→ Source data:
::::::::::
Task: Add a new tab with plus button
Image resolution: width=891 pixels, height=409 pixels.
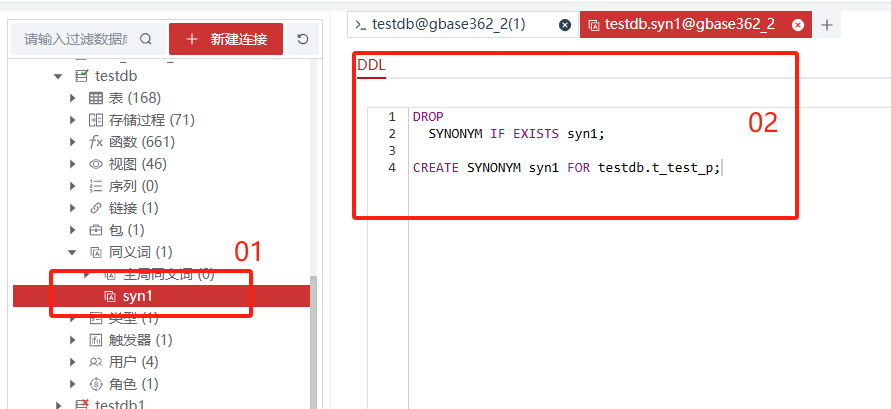Action: [x=827, y=24]
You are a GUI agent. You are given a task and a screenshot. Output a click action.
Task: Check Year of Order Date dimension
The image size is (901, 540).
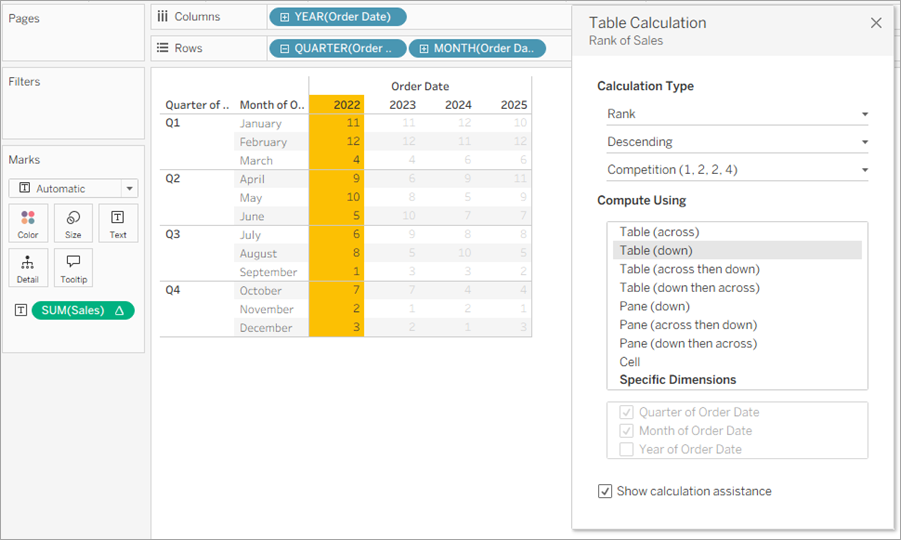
::::::::::
→ Direction:
Retype every line of the material above word for word, without the pictures.

→ Reply:
Task: Add a new tab with plus button
Image resolution: width=891 pixels, height=409 pixels.
Action: [x=827, y=24]
You are a GUI agent. You are given a task and a screenshot. Output a click action.
Task: Check Year of Order Date dimension
The image size is (901, 540).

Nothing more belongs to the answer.